Collected data entries
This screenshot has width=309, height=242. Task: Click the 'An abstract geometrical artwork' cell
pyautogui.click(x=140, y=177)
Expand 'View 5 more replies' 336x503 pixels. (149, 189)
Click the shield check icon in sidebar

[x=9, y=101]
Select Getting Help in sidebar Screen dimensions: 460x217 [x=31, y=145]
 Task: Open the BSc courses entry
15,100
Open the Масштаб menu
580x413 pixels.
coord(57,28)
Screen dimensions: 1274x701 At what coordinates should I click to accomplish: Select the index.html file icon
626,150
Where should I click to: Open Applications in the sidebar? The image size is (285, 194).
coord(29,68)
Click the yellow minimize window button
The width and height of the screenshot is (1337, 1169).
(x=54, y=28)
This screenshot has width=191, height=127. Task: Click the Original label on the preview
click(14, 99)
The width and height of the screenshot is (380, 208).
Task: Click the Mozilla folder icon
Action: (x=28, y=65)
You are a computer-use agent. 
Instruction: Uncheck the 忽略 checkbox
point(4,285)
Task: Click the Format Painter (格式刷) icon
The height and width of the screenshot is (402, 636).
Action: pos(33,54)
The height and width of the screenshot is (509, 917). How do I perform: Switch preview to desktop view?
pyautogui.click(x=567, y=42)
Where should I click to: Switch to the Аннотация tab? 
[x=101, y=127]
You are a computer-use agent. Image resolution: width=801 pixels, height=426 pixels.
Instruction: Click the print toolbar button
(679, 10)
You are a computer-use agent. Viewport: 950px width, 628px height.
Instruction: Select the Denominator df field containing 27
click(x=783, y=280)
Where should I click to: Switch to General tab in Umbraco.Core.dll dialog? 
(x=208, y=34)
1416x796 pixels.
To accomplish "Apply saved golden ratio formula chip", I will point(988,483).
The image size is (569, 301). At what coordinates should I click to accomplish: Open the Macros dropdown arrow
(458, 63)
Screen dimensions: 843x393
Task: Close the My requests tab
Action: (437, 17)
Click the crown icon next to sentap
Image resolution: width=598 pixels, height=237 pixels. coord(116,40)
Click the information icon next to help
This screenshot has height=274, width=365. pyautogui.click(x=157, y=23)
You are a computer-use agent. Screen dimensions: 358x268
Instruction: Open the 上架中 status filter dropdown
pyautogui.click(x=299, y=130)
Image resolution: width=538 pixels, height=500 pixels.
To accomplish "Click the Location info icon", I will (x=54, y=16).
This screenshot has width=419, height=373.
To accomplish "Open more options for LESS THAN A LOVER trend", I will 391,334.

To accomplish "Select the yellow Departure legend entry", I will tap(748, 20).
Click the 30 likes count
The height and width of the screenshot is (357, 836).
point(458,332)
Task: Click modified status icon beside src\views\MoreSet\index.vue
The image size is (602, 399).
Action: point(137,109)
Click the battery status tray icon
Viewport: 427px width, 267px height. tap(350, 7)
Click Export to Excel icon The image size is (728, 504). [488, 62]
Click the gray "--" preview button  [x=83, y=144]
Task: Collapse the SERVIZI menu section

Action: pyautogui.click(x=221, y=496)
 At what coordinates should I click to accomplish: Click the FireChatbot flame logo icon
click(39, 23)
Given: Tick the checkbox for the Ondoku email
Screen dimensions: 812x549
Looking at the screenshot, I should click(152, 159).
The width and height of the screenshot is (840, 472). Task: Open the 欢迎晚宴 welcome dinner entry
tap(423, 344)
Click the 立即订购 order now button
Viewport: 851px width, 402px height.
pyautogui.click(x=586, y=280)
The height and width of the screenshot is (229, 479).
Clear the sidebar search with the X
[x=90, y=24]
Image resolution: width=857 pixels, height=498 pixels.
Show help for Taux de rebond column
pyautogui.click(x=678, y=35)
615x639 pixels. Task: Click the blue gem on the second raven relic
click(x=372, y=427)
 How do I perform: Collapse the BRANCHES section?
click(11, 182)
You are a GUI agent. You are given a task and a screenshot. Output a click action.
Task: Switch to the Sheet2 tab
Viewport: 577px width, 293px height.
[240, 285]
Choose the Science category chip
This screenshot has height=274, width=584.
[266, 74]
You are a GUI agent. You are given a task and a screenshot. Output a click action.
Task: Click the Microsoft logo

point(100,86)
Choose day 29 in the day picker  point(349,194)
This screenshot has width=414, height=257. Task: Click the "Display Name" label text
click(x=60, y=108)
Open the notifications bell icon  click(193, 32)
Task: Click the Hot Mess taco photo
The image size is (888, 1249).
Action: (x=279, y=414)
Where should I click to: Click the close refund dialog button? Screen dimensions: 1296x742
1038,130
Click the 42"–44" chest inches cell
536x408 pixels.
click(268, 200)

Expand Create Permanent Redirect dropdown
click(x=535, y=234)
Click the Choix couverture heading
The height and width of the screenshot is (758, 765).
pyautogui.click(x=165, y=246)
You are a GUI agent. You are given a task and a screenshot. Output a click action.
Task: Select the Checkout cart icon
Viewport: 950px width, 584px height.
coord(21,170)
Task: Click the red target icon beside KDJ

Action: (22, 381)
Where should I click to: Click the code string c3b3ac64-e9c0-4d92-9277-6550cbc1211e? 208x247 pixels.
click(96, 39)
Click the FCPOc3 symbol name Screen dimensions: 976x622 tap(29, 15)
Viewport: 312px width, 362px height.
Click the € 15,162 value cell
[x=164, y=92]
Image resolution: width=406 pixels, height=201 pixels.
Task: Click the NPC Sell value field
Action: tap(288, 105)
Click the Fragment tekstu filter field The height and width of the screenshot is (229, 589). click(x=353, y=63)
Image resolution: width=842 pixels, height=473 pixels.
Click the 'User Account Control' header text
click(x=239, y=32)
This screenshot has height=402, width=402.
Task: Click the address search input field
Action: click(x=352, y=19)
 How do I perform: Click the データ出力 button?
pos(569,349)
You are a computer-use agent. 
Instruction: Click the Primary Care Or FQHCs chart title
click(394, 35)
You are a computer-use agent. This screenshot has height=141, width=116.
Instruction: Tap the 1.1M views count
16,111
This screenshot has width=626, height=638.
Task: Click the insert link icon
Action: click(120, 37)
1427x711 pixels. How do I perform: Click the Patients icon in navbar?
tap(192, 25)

Problem to work on:
Reproduce all the records. Keep them exact, please.

Final answer:
This screenshot has width=309, height=242. Task: Click the 'An abstract geometrical artwork' cell
pyautogui.click(x=140, y=177)
Expand 'View 5 more replies' 336x503 pixels. (149, 189)
Click the shield check icon in sidebar

[x=9, y=101]
Select Getting Help in sidebar Screen dimensions: 460x217 [x=31, y=145]
 Task: Open the BSc courses entry
15,100
Open the Масштаб menu
580x413 pixels.
coord(57,28)
Screen dimensions: 1274x701 At what coordinates should I click to accomplish: Select the index.html file icon
626,150
Where should I click to: Open Applications in the sidebar? The image size is (285, 194).
coord(29,68)
Click the yellow minimize window button
The width and height of the screenshot is (1337, 1169).
(x=54, y=28)
This screenshot has width=191, height=127. Task: Click the Original label on the preview
click(14, 99)
The width and height of the screenshot is (380, 208).
Task: Click the Mozilla folder icon
Action: (x=28, y=65)
You are a computer-use agent. 
Instruction: Uncheck the 忽略 checkbox
point(4,285)
Task: Click the Format Painter (格式刷) icon
The height and width of the screenshot is (402, 636).
Action: pos(33,54)
The height and width of the screenshot is (509, 917). How do I perform: Switch preview to desktop view?
pyautogui.click(x=567, y=42)
Where should I click to: Switch to the Аннотация tab? 
[x=101, y=127]
You are a computer-use agent. Image resolution: width=801 pixels, height=426 pixels.
Instruction: Click the print toolbar button
(679, 10)
You are a computer-use agent. Viewport: 950px width, 628px height.
Instruction: Select the Denominator df field containing 27
click(x=783, y=280)
Where should I click to: Switch to General tab in Umbraco.Core.dll dialog? 
(x=208, y=34)
1416x796 pixels.
To accomplish "Apply saved golden ratio formula chip", I will point(988,483).
The image size is (569, 301). At what coordinates should I click to accomplish: Open the Macros dropdown arrow
(458, 63)
Screen dimensions: 843x393
Task: Close the My requests tab
Action: (437, 17)
Click the crown icon next to sentap
Image resolution: width=598 pixels, height=237 pixels. coord(116,40)
Click the information icon next to help
This screenshot has height=274, width=365. pyautogui.click(x=157, y=23)
You are a computer-use agent. Screen dimensions: 358x268
Instruction: Open the 上架中 status filter dropdown
pyautogui.click(x=299, y=130)
Image resolution: width=538 pixels, height=500 pixels.
To accomplish "Click the Location info icon", I will (x=54, y=16).
This screenshot has width=419, height=373.
To accomplish "Open more options for LESS THAN A LOVER trend", I will 391,334.

To accomplish "Select the yellow Departure legend entry", I will tap(748, 20).
Click the 30 likes count
The height and width of the screenshot is (357, 836).
point(458,332)
Task: Click modified status icon beside src\views\MoreSet\index.vue
The image size is (602, 399).
Action: point(137,109)
Click the battery status tray icon
Viewport: 427px width, 267px height. tap(350, 7)
Click Export to Excel icon The image size is (728, 504). [488, 62]
Click the gray "--" preview button  [x=83, y=144]
Task: Collapse the SERVIZI menu section

Action: pyautogui.click(x=221, y=496)
 At what coordinates should I click to accomplish: Click the FireChatbot flame logo icon
click(39, 23)
Given: Tick the checkbox for the Ondoku email
Screen dimensions: 812x549
Looking at the screenshot, I should click(152, 159).
The width and height of the screenshot is (840, 472). Task: Open the 欢迎晚宴 welcome dinner entry
tap(423, 344)
Click the 立即订购 order now button
Viewport: 851px width, 402px height.
pyautogui.click(x=586, y=280)
The height and width of the screenshot is (229, 479).
Clear the sidebar search with the X
[x=90, y=24]
Image resolution: width=857 pixels, height=498 pixels.
Show help for Taux de rebond column
pyautogui.click(x=678, y=35)
615x639 pixels. Task: Click the blue gem on the second raven relic
click(x=372, y=427)
 How do I perform: Collapse the BRANCHES section?
click(11, 182)
You are a GUI agent. You are given a task and a screenshot. Output a click action.
Task: Switch to the Sheet2 tab
Viewport: 577px width, 293px height.
[240, 285]
Choose the Science category chip
This screenshot has height=274, width=584.
[266, 74]
You are a GUI agent. You are given a task and a screenshot. Output a click action.
Task: Click the Microsoft logo

point(100,86)
Choose day 29 in the day picker  point(349,194)
This screenshot has width=414, height=257. Task: Click the "Display Name" label text
click(x=60, y=108)
Open the notifications bell icon  click(193, 32)
Task: Click the Hot Mess taco photo
The image size is (888, 1249).
Action: (x=279, y=414)
Where should I click to: Click the close refund dialog button? Screen dimensions: 1296x742
1038,130
Click the 42"–44" chest inches cell
536x408 pixels.
click(268, 200)

Expand Create Permanent Redirect dropdown
click(x=535, y=234)
Click the Choix couverture heading
The height and width of the screenshot is (758, 765).
pyautogui.click(x=165, y=246)
You are a GUI agent. You are given a task and a screenshot. Output a click action.
Task: Select the Checkout cart icon
Viewport: 950px width, 584px height.
coord(21,170)
Task: Click the red target icon beside KDJ

Action: (22, 381)
Where should I click to: Click the code string c3b3ac64-e9c0-4d92-9277-6550cbc1211e? 208x247 pixels.
click(96, 39)
Click the FCPOc3 symbol name Screen dimensions: 976x622 tap(29, 15)
Viewport: 312px width, 362px height.
Click the € 15,162 value cell
[x=164, y=92]
Image resolution: width=406 pixels, height=201 pixels.
Task: Click the NPC Sell value field
Action: tap(288, 105)
Click the Fragment tekstu filter field The height and width of the screenshot is (229, 589). click(x=353, y=63)
Image resolution: width=842 pixels, height=473 pixels.
Click the 'User Account Control' header text
click(x=239, y=32)
This screenshot has height=402, width=402.
Task: Click the address search input field
Action: click(x=352, y=19)
 How do I perform: Click the データ出力 button?
pos(569,349)
You are a computer-use agent. 
Instruction: Click the Primary Care Or FQHCs chart title
click(394, 35)
You are a computer-use agent. This screenshot has height=141, width=116.
Instruction: Tap the 1.1M views count
16,111
This screenshot has width=626, height=638.
Task: Click the insert link icon
Action: click(120, 37)
1427x711 pixels. How do I perform: Click the Patients icon in navbar?
tap(192, 25)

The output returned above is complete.